Though hardly pretty, this long shingle spit is undoubtedly evocative. Signs warn about unexploded ordinance, and everywhere you’ll see tangles of tortured metal and wire netting among the teasels in the shingle. Overall, it’s a rather melancholy landscape and you might begin to wonder if Orford Ness should actually be ‘orfordness’, a state of mind, rather than the name of a wayward landform.

Seen from Orford Quay, Orford Ness has the appearance of being an island, and the ferry trip across the River Ore simply adds to this impression, but it’s not – it’s actually a long sand spit that begins just south of Aldeburgh and gradually widens as it follows the coast south. It is the largest shingle spit in England (nearly ten miles long) and it is only when you disembark at the jetty that you can really appreciate the scale of the place. The National Trust has a number of recommended way-marked routes to follow but the reality is that you won’t see much unless you are prepared to walk some distance. Concrete roads lead around the spit and you have to trudge along these some way before you get to see anything of much interest. Bicycles are not permitted.


And yes, that is the Orford lighthouse on the East of Elveden gravatar

7 Replies to “Orford Ness”

  1. I went a few years ago, a stop off on the occasion of walking the coastal path, when I used your excellent guide. We got stuck in Orford in the evening as the supposed last bus never materialised (no fault of the guide book!). It was a magical day though – such a unique place. I would love to be a fly on the wall with Macfarlane and Self! Another reason to buy the Big Issue. Thanks for this!

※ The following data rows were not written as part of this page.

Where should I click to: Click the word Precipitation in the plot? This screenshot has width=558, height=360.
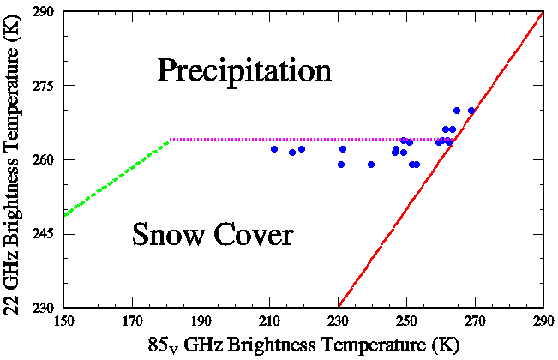[243, 70]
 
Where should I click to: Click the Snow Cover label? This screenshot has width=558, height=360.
[213, 234]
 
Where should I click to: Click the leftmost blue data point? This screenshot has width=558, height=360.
[274, 149]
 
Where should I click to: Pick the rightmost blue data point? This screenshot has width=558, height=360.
[471, 111]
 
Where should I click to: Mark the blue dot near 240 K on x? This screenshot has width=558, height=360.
[371, 165]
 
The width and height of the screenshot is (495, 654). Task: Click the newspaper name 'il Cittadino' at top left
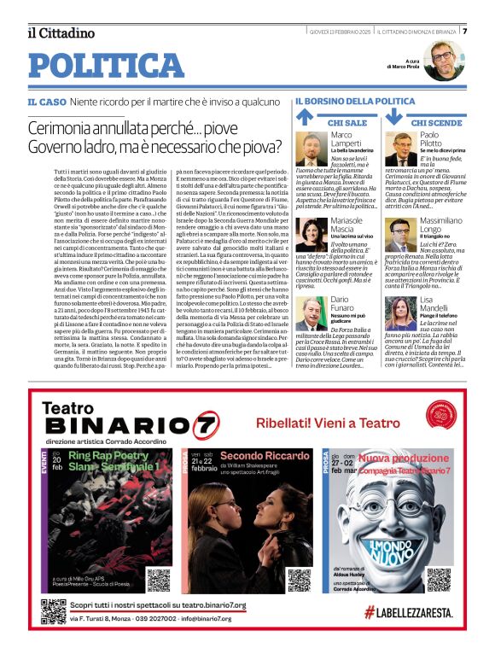pos(61,33)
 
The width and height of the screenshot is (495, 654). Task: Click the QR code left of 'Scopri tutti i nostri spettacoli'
pos(53,612)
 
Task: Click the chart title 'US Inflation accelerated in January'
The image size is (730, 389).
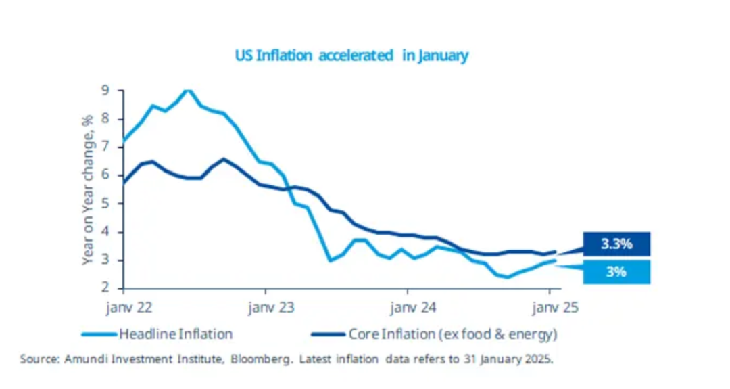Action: pyautogui.click(x=351, y=55)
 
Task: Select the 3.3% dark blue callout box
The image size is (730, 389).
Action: pyautogui.click(x=616, y=244)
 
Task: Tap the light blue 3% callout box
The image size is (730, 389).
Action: pyautogui.click(x=616, y=272)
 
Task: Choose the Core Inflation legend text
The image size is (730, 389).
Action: pyautogui.click(x=454, y=334)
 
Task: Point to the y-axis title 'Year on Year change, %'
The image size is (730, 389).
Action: pyautogui.click(x=87, y=189)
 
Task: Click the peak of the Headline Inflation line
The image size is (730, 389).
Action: pyautogui.click(x=187, y=90)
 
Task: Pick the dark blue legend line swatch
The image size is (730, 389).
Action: pyautogui.click(x=328, y=334)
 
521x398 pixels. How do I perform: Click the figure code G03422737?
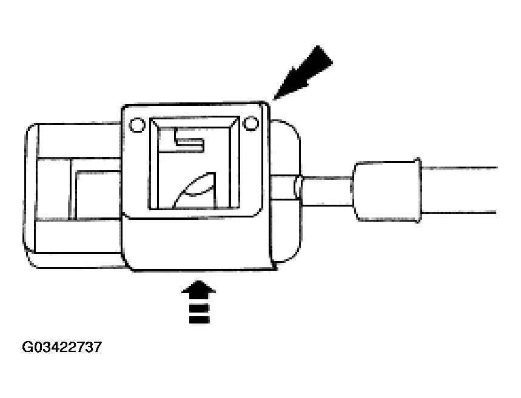pyautogui.click(x=62, y=347)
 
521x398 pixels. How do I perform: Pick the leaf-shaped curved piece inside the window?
pyautogui.click(x=195, y=188)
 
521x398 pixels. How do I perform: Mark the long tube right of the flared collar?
pyautogui.click(x=461, y=190)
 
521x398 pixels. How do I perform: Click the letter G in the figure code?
pyautogui.click(x=28, y=347)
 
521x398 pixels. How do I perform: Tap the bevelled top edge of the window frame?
pyautogui.click(x=193, y=122)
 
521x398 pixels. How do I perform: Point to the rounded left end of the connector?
pyautogui.click(x=30, y=194)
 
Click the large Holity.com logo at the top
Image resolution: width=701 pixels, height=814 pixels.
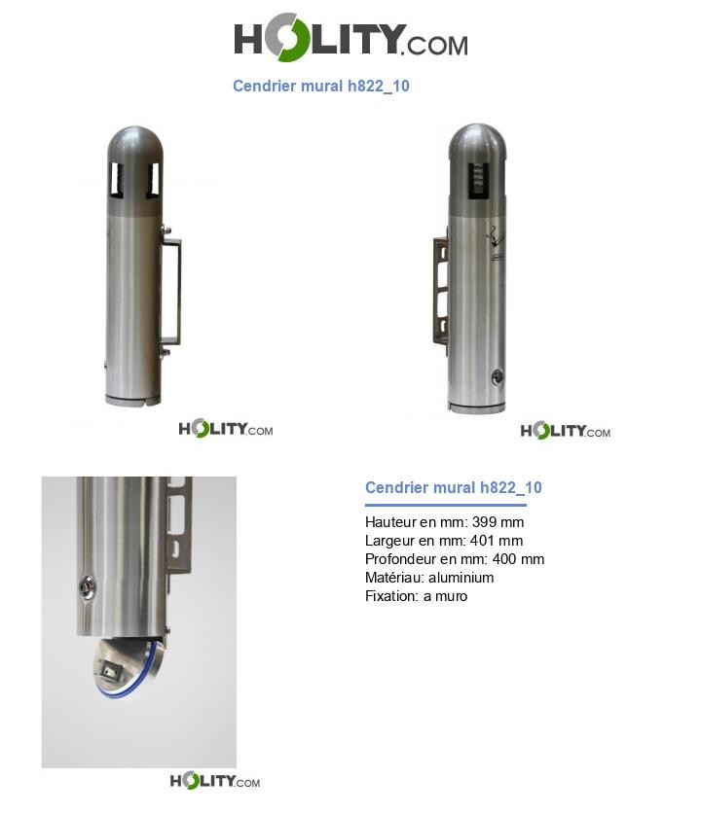point(350,37)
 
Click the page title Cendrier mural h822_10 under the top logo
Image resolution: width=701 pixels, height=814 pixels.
point(320,86)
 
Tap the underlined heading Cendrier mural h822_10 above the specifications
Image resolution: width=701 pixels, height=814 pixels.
point(453,487)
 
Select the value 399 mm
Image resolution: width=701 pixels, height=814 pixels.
point(498,521)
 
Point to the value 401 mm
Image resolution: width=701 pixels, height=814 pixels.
point(497,541)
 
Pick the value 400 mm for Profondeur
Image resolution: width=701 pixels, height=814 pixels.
point(518,559)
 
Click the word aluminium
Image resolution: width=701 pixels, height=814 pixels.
point(461,578)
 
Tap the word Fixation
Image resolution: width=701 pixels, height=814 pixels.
point(391,596)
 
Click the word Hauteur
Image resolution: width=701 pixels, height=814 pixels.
point(390,521)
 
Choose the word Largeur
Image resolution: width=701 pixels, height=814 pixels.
point(389,541)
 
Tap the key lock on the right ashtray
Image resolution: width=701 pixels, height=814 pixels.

  2. Thanks both. Yes, Orford Ness is a very special place. Diana, according to the Big Issue, Macfarland and Self talked shop all the way – commissions, royalties etc. Sometimes you just need to be alone to appreciate the mood that these places convey (although Macfarlane, at least, seems to know all the right people in all the right places – sailor-poets, artists, writers and so on for walking companions).

  3. Great blog and wonderful photos – I usually have to have a dictionary to hand when reading Will Self…

  4. Really beautiful photos! I feel quite curmudgeonly about the industry/niche building up around Robert Macfarlane, though I guess not of his making… the idea of Will Self on a walk with him makes me want to run very fast in the other direction. I don’t see why it’s any more profound than Alan Titchmarsh going for a walk with Twiggy on ITV… except the latter weren’t talking cash…

  5. Marvellous post, Laurence, and further enticement to get myself to Orford Ness one of these days. Especially as I’d like to employ the term ‘orfordness’ more often! Many, many years ago the Suffolk coast was one of those places that resonated deeply with me as I wandered the mist-wreathed marshes of Walberswick while geese called invisibly from above. It seemed a place shrouded in secrets, a wonderfully spectral landscape that asked more questions than it answered.

    I’d just arrived in London before setting out on my own walk last month when I caught a glimpse of Macfarlane and Self on the cover of the Big Issue as I passed a seller. Buying a copy, I carried it with me as I walked through rain and wind before finally getting a chance to read the article one evening in a B&B. Once finished, I left it behind amongst the other magazines for guests in the hopes that it would travel a bit further in the pack of someone else walking the byways and paths of Britain this summer.